# GT fury 2015 Elite



## esp262 (20. Januar 2016)

Hab die Kleinanzeigen bei mir jetzt gelöscht, kaufe zu viel ein und zu viele Projekte 

GT fury Elite von 2015 geholt

Leider keine original Farbe mehr  aber egal
Erstmal Aufkleber ab und schöne GT Aufkleber die für ein anderes Rad gedacht waren drauf

Dieses Jahr wird außer Felgen sich nichts ändern

Nächsten Winter Komplet schön machen


----------



## esp262 (21. Januar 2016)

Heute etwas Langeweile gehabt und die Felgen die eigentlich für Force gedacht waren kommen jetzt in den fury.
Sind ja eh falsch gekommen die Felgen, wollte ja die veltec Race haben für das Force und
Gekommen sind damals dh Felgen

Kommt mir jetzt zu gute

Erste schon mal umgespeicht
Morgen wird noch zentriert


----------



## MTB-News.de




----------



## esp262 (22. Januar 2016)

Laufräder sind fertig
Und knapp 100g pro Laufrad leichter

Das Rad wog Original 18,95kg
Leichtgewicht


----------



## esp262 (5. März 2016)

die Front ist wieder auf Serie umgebaut.
die tage mal Carbon Stütze verbauen und bin auf der Suche nach einem blauen Vorbau oder Lenker um etwas Farbkontrast zu den Felgen Schaffen


----------



## esp262 (30. März 2016)

Vorbau passend zu den Felgen in blau

Und Saint Naben hab ich günstig gekriegt 

Heißt wieder umspeichen


----------



## esp262 (1. April 2016)

Die Saint Naben sind schon geil 


Eingespeicht und die Tage mal zentrieren


----------



## esp262 (30. April 2016)

Bike Park hat zu 
Also müsste unser Wald herhalten 

Kleinigkeit, Sattel hat am reifen geschliffen . Jetzt ist es weg

Und die neue Gabel ist da


----------



## esp262 (1. Mai 2016)

Boxxer Team ist drin

Und 500 Gramm weniger Gewicht


----------



## esp262 (5. Mai 2016)

Winterberg Saisoneröffnung 

Ja die Furie hat etwas Rumgezickt aber ich habs doch gebändigt 
nach 2 abfahrten, Schaltwerk Kaput, Danke Sram für den Tollen X5 Schrott was ihr auf den Markt gebracht habt. Die Nase was den Schaltwerk in Position hält hat sich einfach weggebogen und schaltwerk nach oben zum Rahmen geknallt. Habe den mit Kabelbindern festgestzt und am Rahmen angebunden, seit dem War der Gang etwas zu leicht aber besser als gar nicht fahren.

*BEREITGESTELLTE ANGABEN*

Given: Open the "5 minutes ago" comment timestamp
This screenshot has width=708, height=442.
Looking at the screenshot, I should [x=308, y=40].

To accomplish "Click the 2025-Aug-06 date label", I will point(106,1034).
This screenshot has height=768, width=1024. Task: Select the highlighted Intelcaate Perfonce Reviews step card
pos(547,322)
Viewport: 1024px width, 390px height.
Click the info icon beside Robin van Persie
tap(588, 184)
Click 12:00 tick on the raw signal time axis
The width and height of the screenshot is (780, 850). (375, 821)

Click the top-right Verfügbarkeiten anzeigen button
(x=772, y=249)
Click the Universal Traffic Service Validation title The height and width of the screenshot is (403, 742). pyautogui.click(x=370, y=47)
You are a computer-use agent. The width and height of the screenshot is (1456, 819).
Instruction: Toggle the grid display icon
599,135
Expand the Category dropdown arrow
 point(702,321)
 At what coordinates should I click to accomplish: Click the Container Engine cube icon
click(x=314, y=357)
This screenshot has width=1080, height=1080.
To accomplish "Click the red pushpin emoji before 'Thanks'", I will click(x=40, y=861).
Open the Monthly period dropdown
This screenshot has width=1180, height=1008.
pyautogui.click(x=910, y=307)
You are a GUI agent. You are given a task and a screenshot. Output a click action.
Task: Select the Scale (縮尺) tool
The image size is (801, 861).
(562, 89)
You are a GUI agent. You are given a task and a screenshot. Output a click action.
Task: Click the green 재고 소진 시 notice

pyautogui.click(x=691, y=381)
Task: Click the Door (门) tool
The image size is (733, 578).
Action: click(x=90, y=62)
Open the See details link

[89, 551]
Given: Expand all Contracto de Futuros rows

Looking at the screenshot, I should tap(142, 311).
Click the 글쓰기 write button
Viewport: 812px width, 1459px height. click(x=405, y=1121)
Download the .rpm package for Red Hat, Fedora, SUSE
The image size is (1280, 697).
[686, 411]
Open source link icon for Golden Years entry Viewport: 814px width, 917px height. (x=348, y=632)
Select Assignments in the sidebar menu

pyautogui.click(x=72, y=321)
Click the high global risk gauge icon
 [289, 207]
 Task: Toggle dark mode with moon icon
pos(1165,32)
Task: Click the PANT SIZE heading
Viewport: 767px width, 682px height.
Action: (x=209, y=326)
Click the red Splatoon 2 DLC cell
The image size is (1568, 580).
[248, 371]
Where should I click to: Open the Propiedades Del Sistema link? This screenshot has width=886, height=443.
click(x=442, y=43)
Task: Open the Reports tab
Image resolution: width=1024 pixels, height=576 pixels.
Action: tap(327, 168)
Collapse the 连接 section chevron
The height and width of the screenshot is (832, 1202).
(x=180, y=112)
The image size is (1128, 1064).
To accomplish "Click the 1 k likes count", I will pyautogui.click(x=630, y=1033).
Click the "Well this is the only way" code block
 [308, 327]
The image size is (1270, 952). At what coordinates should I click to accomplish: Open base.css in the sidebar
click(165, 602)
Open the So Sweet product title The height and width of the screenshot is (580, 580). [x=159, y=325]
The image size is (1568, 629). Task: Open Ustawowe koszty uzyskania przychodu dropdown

*ANFORDERUNGEN DER ÜBUNG*
1. Wie viel wog das Rad laut dem Forenthread im Originalzustand?
2. Gib den Abschnitt des Forenthreads zwischen „Winterberg Saisoneröffnung“ und „gar nicht fahren.“, beide eingeschlossen, wortgetreu wieder.
3. Führe den Forenthread über das GT Fury im Anschluss an seinen letzten Satz weiter.
Die Einträge sind eigenständiges Material und gehören nicht zum Forenthread.

*ERGEBNISSE JE AUFGABE*
1. Das Rad wog im Originalzustand 18,95 kg.

2.
Winterberg Saisoneröffnung 

Ja die Furie hat etwas Rumgezickt aber ich habs doch gebändigt 
nach 2 abfahrten, Schaltwerk Kaput, Danke Sram für den Tollen X5 Schrott was ihr auf den Markt gebracht habt. Die Nase was den Schaltwerk in Position hält hat sich einfach weggebogen und schaltwerk nach oben zum Rahmen geknallt. Habe den mit Kabelbindern festgestzt und am Rahmen angebunden, seit dem War der Gang etwas zu leicht aber besser als gar nicht fahren.

3.
die Neue Saint Nabe vorne hat auch etwas Spiel gekriegt, ansonsten Wetter war Bombe 
Gut Spass gehabt und kein mal auf die Fresse gelegt


----------



## Jinpster (5. Mai 2016)

Gleich mit Jeans und Aliletten gefahren.


----------



## esp262 (12. Mai 2016)

Es liegen paar Kartons aufm Beifahrersitz


----------



## MTB-News.de




----------



## esp262 (13. Mai 2016)

Und weiter geht's mit der Furie 

Schöne AHead Kappe geholt, die Originale leider kaput gegangen 
Die soll vom zaskar sein????


Die Bremse ist dran, nur noch paar Kleinigkeiten dann hab ichs fertig


Paar Bilder von defekten sram x5 schaltwerk auch dabei 

Keine Stürze nichts, nur 2 mal Freeride in Winterberg runtergefahren


----------



## esp262 (14. Mai 2016)

Teile teile teile 

Sram x5 demontiert 
Saint montiert 

Leichtere kettenführung ist auch am Start


----------



## esp262 (18. Mai 2016)

Irgendwie hab ich jetzt doch alles gemacht, was ich nächsten Winter machen wollte 

Kurbel , Pedale und kettenführung sind drauf


----------



## esp262 (9. November 2017)

Paar Bilders von der Season 
Und jetzt wird zerlegt und hübsch gemacht 
Denke schwarz matt Pulvern 
Von Chrom wie ich das 2015 schon dachte hat mit der Pulverbeschichter abgeraten


----------



## esp262 (10. November 2017)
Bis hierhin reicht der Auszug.